At the moment there are several of the tolexed Pro Series rigs touring, or have just finished touring. So far they passed with flying colours after being tossed around the airport and even having one been exposed to salt air, after a tour in the Caribbean!

Pedalboards with lids are certainly do able, and I've made many of them. Just keep in mind that lids do not protect jacks, or our precious power supplies. For guys like myself (who's gear travels little if any) lids are great for keeping the kids, pets and dust off our beloved gear. One draw back with lids is the weight. Ok for small to medium set ups. A real back breaker on larger rigs. 

Gig bags are great too for smaller rigs and light gigging. The problem I have found with gig bags is the price tag. Mine come from Studio Slips, and trust me Susan is the best in the business. The problem again with a gig bags is the price tag. By the time we Canucks convert our dollar you might as well get the flight case.

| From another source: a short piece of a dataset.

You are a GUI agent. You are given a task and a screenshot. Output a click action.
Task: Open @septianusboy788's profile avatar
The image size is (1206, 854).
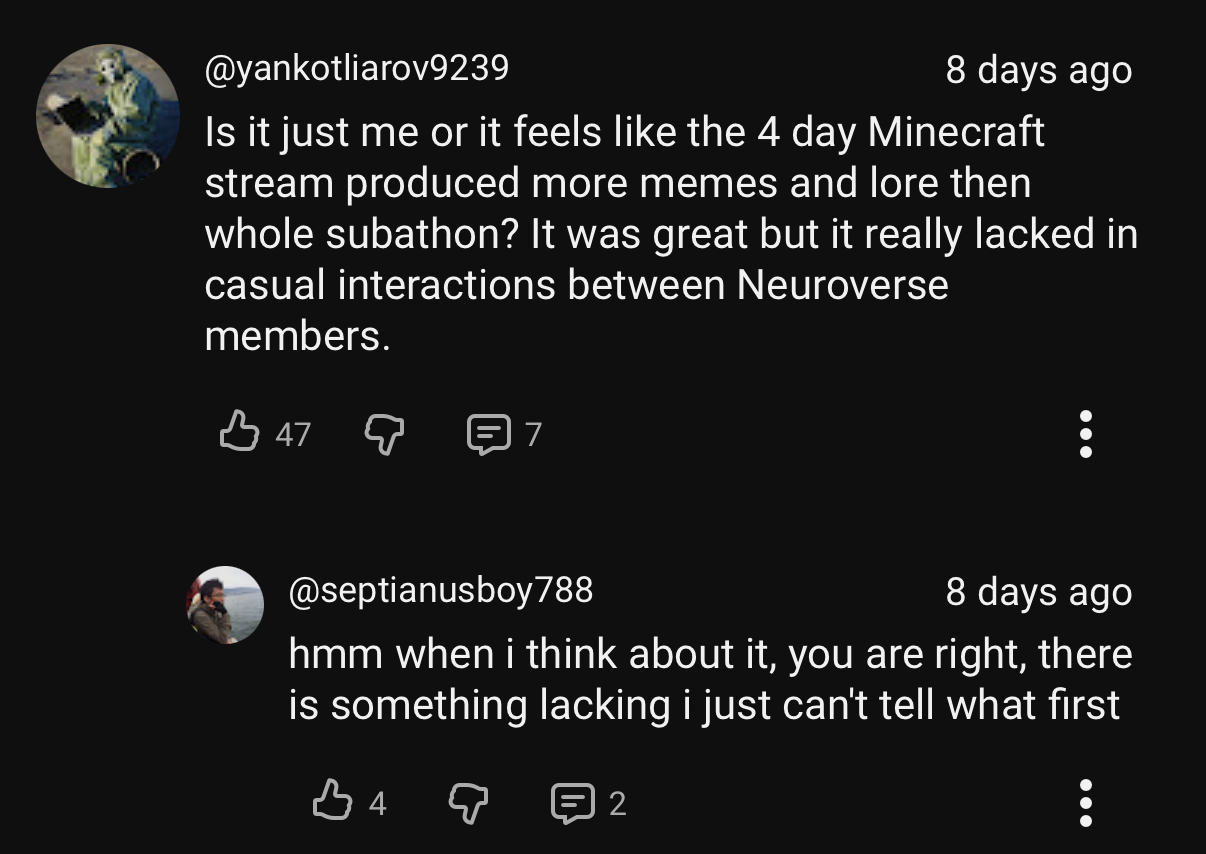226,605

The number one thing I hear is about the weight. It's always one of the first questions I get when a custom build begins. Personally I say to heck with the weight, let our drummers carry the darn pedalboard! 


Larry


----------



## Guest (Feb 5, 2017)

From one Larry to another, welcome aboard (is there a pun there? lol). Same area no less. 
Not sure if there's room for two of us in this small town. Think I'll call you my brother Daryl.
I've been to your site and contacted you through kijiji. We did correspond via email.
I just have a lot of family stuff happening at the moment to get back to you at this time, but, i will.
Best of luck in your venture.

cool avatar.


----------



## Maple Rock Custom Shop (Feb 5, 2017)

I remember you Larry. Talk again soon.

And the avatar is the favicon from my website.

Take care!


----------